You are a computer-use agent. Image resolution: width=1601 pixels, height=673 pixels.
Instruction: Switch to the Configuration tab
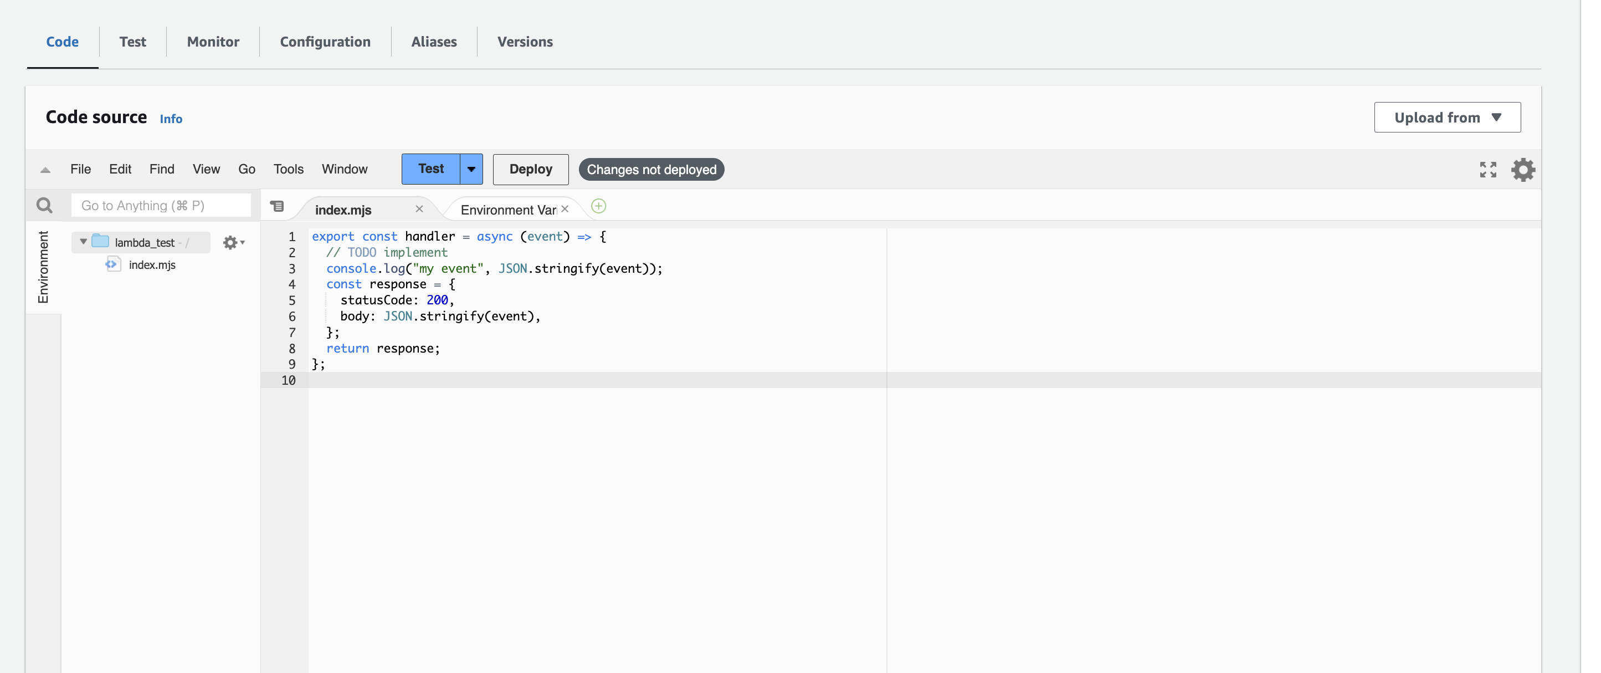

--

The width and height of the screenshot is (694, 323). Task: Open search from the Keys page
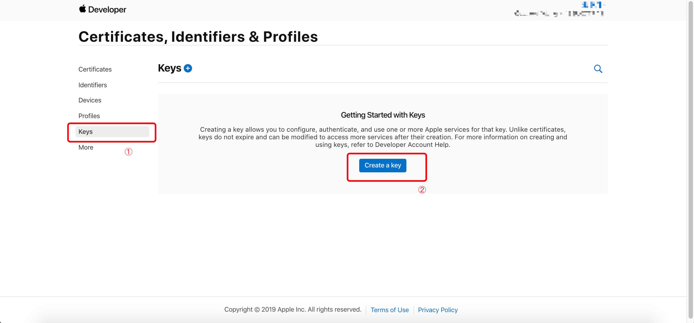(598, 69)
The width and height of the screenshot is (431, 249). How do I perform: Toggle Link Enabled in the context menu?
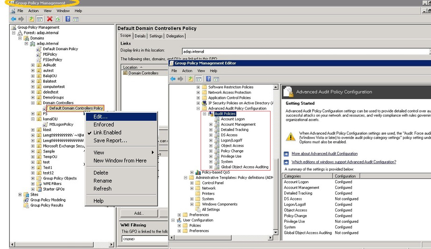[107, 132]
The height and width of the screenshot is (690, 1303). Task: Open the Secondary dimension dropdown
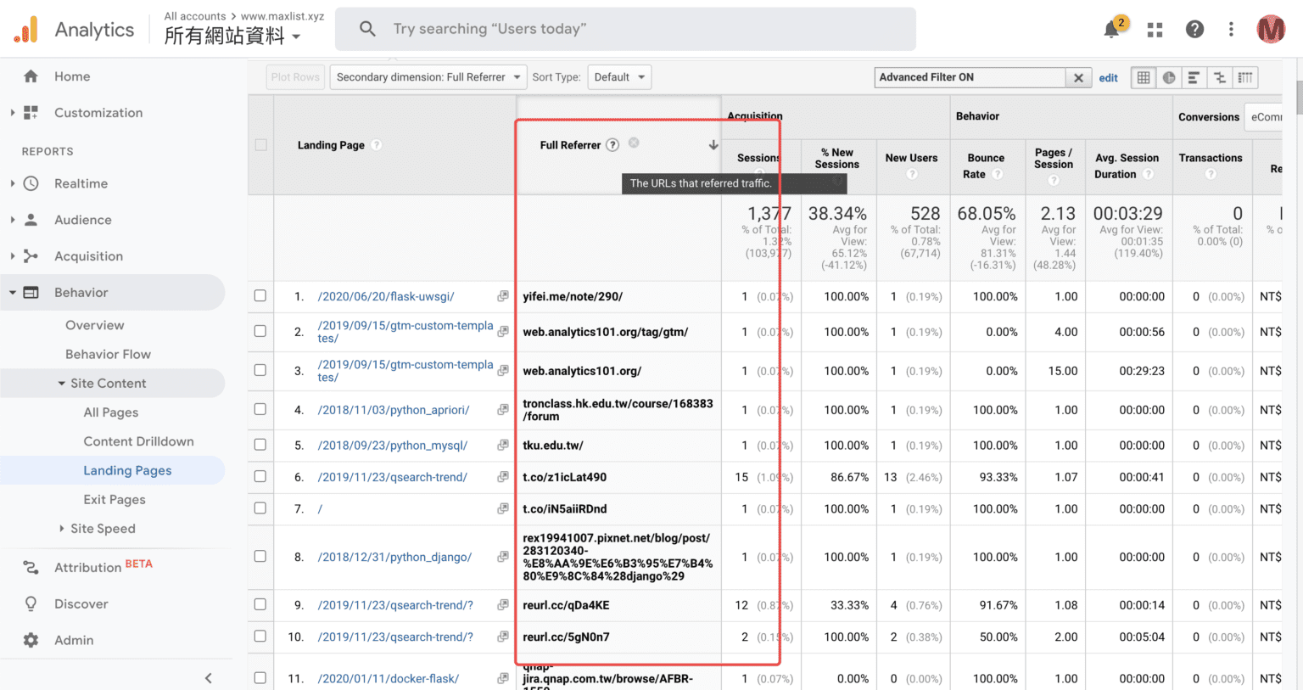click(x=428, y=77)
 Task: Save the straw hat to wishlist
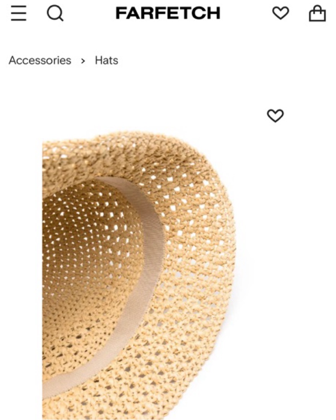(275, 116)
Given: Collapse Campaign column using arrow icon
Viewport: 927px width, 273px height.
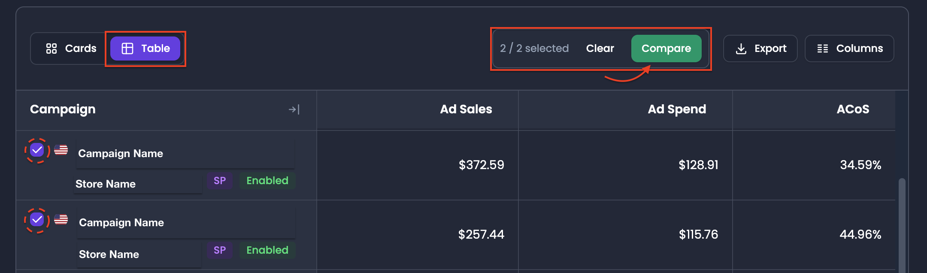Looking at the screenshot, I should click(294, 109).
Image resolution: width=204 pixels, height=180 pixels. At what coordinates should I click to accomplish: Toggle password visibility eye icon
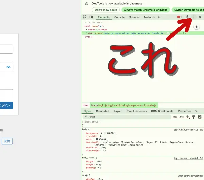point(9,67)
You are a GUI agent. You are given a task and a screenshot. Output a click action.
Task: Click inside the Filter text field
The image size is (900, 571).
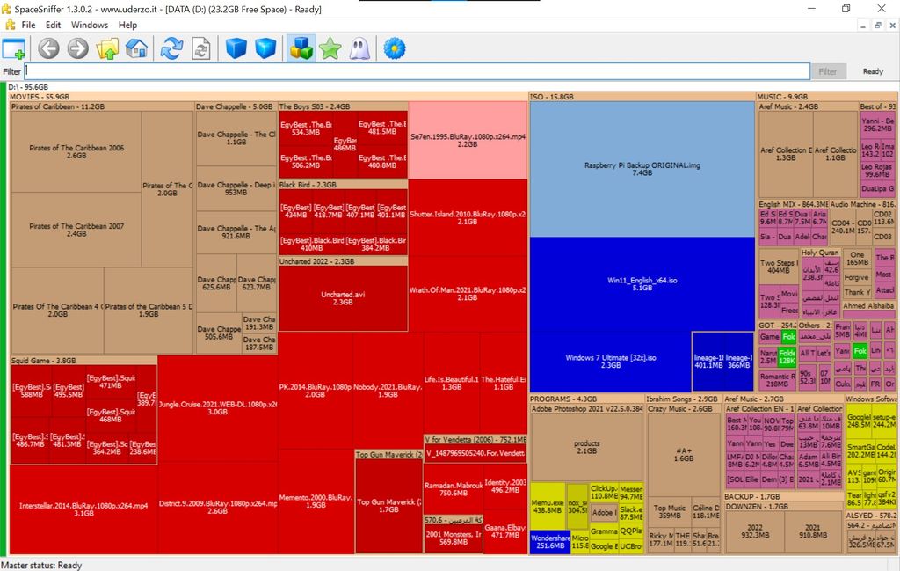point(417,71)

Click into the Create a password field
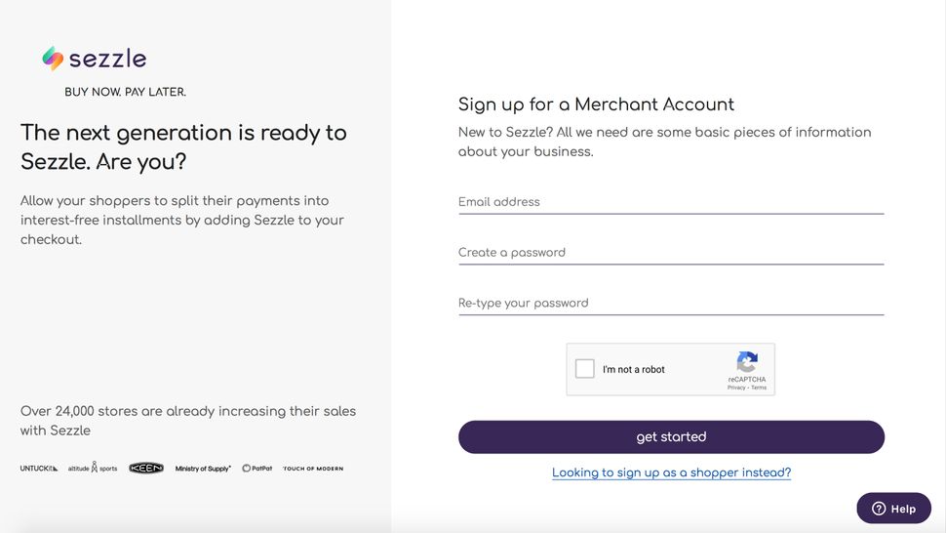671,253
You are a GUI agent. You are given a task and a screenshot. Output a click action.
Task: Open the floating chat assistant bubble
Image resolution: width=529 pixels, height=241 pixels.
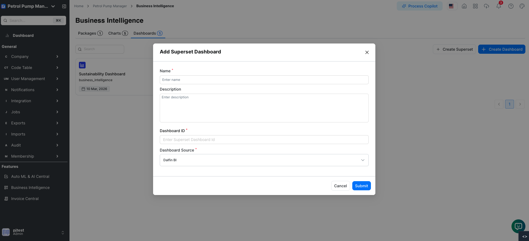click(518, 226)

...

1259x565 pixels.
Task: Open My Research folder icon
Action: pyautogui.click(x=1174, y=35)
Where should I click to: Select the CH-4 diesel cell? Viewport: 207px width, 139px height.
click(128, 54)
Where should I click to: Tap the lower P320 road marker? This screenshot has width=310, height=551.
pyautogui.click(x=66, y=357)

Aim of the task:
Starting at the line that contains "Given: Collapse Campaign" and ending at the line that contains "click(518, 226)", rewrite that stretch of the listing above as a numbered list with blank lines omitted. Leave the pictures out of your answer.

Written reply:
1. Given: Collapse Campaign column using arrow icon
2. Viewport: 927px width, 273px height.
3. Looking at the screenshot, I should click(294, 109).
4. Image resolution: width=204 pixels, height=180 pixels. At what coordinates should I click to accomplish: Toggle password visibility eye icon
5. point(9,67)
6. You are a GUI agent. You are given a task and a screenshot. Output a click action.
7. Task: Click inside the Filter text field
8. The image size is (900, 571).
9. point(417,71)
10. Click into the Create a password field
11. 671,253
12. You are a GUI agent. You are given a task and a screenshot. Output a click action.
13. Task: Open the floating chat assistant bubble
14. Image resolution: width=529 pixels, height=241 pixels.
15. click(518, 226)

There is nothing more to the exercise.